From the Publisher
"An accomplished eco-techno-thriller with heart and soul as well as brain. Chen Qiufan is an astute observer, both of the present world and of the future that the next generation is in danger of inheriting." – David Mitchell, New York Times bestselling author of Cloud Atlas and The Bone Clocks
"Thrilling...fresh." —The Washington Post
"Something startlingly new... an action-packed story that's full of moral complexity. This is the futuristic vision that everybody needs right now." —Charlie Jane Anders, author of All the Birds in the Sky
“The pinnacle of near-future science fiction.” —Cixin Liu, Hugo Award-winning author of The Three Body Problem
"Chen weaves a stunning tale of greed and deftly exposes all the hidden contours of the human heart." —Maggie Shen King, author of An Excess Male
“Filled with wonderful invention, compelling characters and a whirlpool of story, Waste Tide is an urgently-needed, thought-provoking wild ride of a novel. I couldn’t put it down.” – Lavie Tidhar, author of Central Station
"Viscerally gripping action... sheer excellence." —Kirkus (starred review)

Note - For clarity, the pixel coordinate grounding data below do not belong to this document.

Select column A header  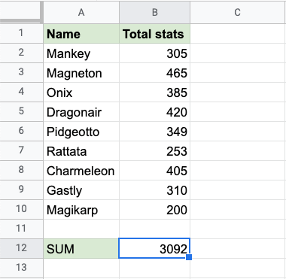[81, 12]
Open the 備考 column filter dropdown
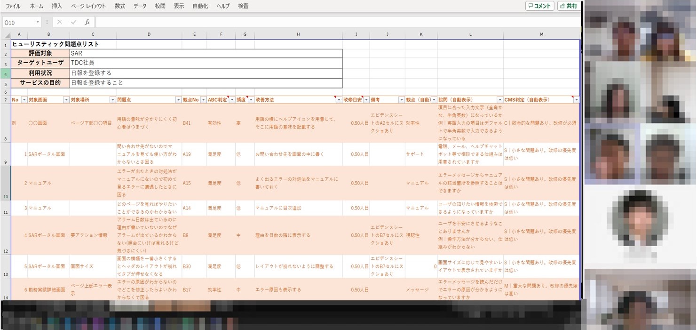The height and width of the screenshot is (330, 697). [401, 100]
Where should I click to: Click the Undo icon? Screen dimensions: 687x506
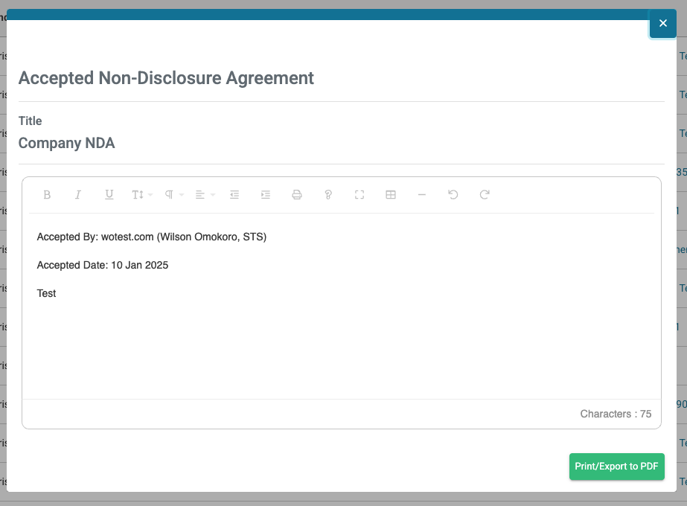coord(453,194)
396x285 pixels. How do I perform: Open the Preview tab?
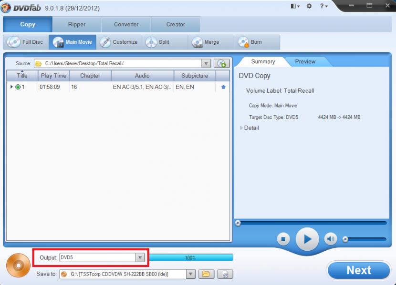pos(305,61)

"Already an award winner in China, this book is likely to draw comparisons to Cixin Liu's The Three Body Problem and Kim Stanley Robinson's New York 2140 and is a provocative addition to the growing corpus of Chinese speculative fiction and near-future and realist sf as a whole." —Library Journal
“A complex and provocative exploration of the interactions among social class, corporate ambition, cultural identity, environmentalism, and human potential, with enough buzzy ideas to power a couple of novels, and enough violent melodrama to keep the reader plummeting along.” —Gary K. Wolfe for Locus
"A sci-fi blockbuster with mob bosses, robots and a powerful virus...downright prescient" —Shelf Awareness .

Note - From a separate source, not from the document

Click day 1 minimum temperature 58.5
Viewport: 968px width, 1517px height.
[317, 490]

"A chilling sci-fi novel about class war and trash in near-future China, and the people the world’s economy leaves behind... Pressingly relevant." —The Verge
Kirkus Reviews
★ 2019-02-03
Cutting-edge, near-future science fiction from China: With a setting based on a real-world Chinese town that recycled electronic waste from all over the world, Chen's (aka Stanley Chan) first and so far only novel, originally published in 2013, comes to vibrant life in Liu's deft and informative translation.

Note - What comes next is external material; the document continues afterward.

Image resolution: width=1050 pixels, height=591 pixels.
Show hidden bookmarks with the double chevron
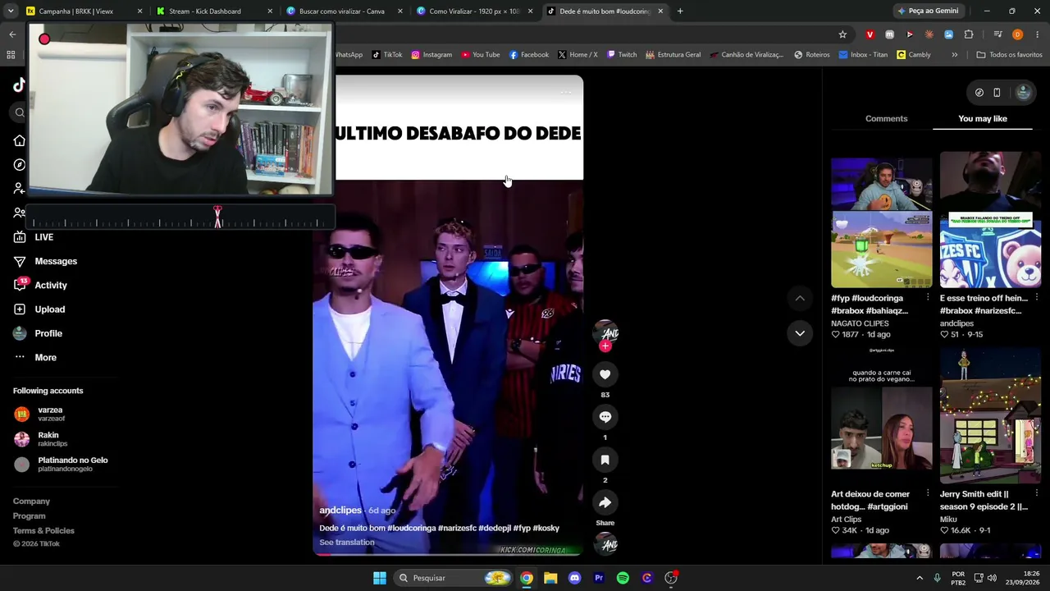pos(954,55)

To Silicon Isle, a vast waste dump where electronic devices and components are manually recycled, desperate workers flood in from all over China despite the extreme toxic hazards and attacks by fanatical environmentalists. Ruthless local clans enforce long hours and wretched wages. Luo Jincheng, head of the most powerful clan, despises the migrant workers and treats them with particular brutality and contempt. He refuses to do business with Scott Brandle, a mysterious American nominally representing TerraGreen Recycling, a global corporation hoping to reap vast profits from automating the processing. Brandle's interpreter, Chen Kaizong, a young Chinese-American who speaks the local dialects, hopes to find his roots; instead, he finds Mimi, a waste girl viciously abused by Luo's thugs, who dreams of earning enough money to buy her family out of poverty. Her one friend, or perhaps exploiter, is Brother Wen, an electronics genius building devices and weapons out of junk and secretly assembling an army of the downtrodden. What nobody anticipates are the active remnants of biological warfare experiments discarded in the trash, with horrifying and tragic consequences. The author patiently engineers these ingredients and personalities into a nightmarish conflict while showing a particular talent for writing viscerally gripping action. The moral dilemmas he presents are all too familiar, with seemingly little to differentiate villains, victims, and victors. China itself, of course, takes center stage, as the past—with its rich cultural backdrop, paramount loyalty to family and clan, and reverence for tradition—confronts social upheaval and the accelerating importance of artificial intelligence and virtual reality.
Chinese science fiction, once an unknown quantity in the U.S., is making its way to the forefront through sheer excellence.